Exercise description: Copy out exactly the lines below that run from the one holding "Given: Click the green" to the one holding "Viewport: 952px width, 1269px height.", keeping both of those lines and no others.

Information provided:
+---+

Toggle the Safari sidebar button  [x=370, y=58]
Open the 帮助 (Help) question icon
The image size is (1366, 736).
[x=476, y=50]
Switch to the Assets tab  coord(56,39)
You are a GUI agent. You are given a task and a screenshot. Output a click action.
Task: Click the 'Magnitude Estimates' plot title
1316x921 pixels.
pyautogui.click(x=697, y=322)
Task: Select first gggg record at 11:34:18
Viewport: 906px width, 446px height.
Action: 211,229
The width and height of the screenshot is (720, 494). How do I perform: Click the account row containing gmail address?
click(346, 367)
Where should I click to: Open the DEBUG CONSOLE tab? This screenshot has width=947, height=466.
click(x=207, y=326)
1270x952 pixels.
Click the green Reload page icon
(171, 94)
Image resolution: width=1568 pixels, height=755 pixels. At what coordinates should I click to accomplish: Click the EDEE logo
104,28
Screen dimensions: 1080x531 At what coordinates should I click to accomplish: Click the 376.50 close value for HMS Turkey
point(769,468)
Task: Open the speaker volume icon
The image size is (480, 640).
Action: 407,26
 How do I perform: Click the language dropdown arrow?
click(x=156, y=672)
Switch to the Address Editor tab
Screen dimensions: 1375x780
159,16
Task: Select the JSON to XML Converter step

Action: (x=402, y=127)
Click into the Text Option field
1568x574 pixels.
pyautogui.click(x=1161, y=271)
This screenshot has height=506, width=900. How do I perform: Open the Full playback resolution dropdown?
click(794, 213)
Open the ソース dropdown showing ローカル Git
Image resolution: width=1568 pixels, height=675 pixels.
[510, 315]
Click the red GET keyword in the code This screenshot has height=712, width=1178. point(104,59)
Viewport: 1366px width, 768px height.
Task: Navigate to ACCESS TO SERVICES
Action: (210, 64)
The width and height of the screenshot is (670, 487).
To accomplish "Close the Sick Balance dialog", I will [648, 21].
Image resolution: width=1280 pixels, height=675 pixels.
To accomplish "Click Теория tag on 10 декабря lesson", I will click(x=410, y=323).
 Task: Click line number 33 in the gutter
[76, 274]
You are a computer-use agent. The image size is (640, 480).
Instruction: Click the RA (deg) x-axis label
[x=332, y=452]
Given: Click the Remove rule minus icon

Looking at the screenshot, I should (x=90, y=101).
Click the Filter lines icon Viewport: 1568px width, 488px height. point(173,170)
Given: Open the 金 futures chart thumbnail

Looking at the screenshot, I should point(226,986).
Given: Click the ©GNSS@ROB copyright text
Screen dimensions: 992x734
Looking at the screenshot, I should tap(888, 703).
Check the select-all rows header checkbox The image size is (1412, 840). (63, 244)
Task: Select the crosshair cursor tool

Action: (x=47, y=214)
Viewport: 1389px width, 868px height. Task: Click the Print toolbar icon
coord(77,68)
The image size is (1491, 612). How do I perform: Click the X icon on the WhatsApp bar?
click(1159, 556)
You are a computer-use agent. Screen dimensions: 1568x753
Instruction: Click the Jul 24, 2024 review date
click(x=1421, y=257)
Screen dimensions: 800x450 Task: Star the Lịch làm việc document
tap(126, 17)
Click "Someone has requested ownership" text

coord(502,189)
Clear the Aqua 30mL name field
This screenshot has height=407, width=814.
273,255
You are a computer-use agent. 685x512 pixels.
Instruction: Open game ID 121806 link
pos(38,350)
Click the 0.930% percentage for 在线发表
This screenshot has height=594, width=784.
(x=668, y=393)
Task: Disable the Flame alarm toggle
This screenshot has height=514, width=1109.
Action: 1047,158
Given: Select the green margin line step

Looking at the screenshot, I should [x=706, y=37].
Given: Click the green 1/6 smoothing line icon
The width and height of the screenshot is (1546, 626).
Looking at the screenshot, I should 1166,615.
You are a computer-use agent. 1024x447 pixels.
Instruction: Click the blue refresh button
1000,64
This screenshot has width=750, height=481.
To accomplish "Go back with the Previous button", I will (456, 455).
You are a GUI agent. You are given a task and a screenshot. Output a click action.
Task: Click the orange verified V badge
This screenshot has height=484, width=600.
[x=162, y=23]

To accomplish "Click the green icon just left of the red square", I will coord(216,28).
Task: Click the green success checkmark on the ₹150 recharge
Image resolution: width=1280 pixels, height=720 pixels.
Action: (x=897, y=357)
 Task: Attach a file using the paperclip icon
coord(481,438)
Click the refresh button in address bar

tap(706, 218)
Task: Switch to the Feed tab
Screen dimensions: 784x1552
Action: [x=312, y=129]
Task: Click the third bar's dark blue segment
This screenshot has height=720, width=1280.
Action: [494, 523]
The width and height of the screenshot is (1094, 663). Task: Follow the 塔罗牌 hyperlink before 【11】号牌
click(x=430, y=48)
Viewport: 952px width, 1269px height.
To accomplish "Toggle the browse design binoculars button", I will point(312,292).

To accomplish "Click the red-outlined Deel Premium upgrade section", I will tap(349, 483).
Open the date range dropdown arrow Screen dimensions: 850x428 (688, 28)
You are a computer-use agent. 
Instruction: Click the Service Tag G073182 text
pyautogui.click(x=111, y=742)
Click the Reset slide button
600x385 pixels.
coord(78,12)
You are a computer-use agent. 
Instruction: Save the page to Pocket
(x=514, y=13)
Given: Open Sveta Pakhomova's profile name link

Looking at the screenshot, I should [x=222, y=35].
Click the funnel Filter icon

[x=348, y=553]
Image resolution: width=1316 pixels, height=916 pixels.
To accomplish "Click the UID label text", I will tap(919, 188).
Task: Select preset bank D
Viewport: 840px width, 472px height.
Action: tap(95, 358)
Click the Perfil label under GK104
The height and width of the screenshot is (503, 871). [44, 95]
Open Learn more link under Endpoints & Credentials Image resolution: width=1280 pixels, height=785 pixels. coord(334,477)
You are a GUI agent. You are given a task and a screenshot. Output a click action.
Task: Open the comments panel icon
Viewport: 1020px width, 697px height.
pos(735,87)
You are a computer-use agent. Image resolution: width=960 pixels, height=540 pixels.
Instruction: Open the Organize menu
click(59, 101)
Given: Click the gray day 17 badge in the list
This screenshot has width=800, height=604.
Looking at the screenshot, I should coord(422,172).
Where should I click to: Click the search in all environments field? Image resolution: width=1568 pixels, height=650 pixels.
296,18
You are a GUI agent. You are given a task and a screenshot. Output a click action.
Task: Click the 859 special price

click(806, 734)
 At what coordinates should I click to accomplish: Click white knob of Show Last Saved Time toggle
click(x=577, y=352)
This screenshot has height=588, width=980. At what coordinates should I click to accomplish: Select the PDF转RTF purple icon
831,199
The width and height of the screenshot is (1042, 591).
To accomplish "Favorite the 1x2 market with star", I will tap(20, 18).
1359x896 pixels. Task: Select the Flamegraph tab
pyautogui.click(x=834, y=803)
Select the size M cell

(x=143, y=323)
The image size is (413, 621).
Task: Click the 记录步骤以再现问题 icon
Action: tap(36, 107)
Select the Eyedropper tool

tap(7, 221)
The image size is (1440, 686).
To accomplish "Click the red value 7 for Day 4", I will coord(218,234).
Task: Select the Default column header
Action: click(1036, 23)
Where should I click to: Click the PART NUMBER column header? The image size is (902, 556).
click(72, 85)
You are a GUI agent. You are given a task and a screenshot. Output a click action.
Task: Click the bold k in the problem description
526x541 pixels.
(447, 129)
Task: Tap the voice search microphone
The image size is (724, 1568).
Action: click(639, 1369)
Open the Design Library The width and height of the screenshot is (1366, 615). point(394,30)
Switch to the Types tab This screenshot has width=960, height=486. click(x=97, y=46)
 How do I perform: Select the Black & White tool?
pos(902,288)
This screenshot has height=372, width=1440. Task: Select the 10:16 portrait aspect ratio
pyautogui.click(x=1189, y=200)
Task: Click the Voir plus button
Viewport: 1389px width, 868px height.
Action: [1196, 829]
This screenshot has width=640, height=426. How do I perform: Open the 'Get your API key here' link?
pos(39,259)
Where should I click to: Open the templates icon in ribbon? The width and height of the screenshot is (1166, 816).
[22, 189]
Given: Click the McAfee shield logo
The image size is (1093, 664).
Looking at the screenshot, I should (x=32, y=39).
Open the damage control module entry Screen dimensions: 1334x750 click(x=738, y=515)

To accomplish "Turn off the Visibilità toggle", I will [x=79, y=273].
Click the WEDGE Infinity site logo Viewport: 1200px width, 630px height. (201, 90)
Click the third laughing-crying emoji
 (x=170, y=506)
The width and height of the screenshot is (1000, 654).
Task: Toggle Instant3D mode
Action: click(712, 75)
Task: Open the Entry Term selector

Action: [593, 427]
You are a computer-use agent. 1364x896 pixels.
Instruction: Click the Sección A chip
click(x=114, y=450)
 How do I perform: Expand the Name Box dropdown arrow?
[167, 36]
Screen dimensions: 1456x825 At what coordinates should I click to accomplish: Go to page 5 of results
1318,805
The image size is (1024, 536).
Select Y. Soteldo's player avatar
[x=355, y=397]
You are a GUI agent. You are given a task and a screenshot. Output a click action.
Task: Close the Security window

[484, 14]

+---+

Answer to this exercise:
Given: Click the green 1/6 smoothing line icon
The width and height of the screenshot is (1546, 626).
Looking at the screenshot, I should 1166,615.
You are a computer-use agent. 1024x447 pixels.
Instruction: Click the blue refresh button
1000,64
This screenshot has width=750, height=481.
To accomplish "Go back with the Previous button", I will (456, 455).
You are a GUI agent. You are given a task and a screenshot. Output a click action.
Task: Click the orange verified V badge
This screenshot has height=484, width=600.
[x=162, y=23]

To accomplish "Click the green icon just left of the red square", I will coord(216,28).
Task: Click the green success checkmark on the ₹150 recharge
Image resolution: width=1280 pixels, height=720 pixels.
Action: (x=897, y=357)
 Task: Attach a file using the paperclip icon
coord(481,438)
Click the refresh button in address bar

tap(706, 218)
Task: Switch to the Feed tab
Screen dimensions: 784x1552
Action: [x=312, y=129]
Task: Click the third bar's dark blue segment
This screenshot has height=720, width=1280.
Action: [494, 523]
The width and height of the screenshot is (1094, 663). Task: Follow the 塔罗牌 hyperlink before 【11】号牌
click(x=430, y=48)
Viewport: 952px width, 1269px height.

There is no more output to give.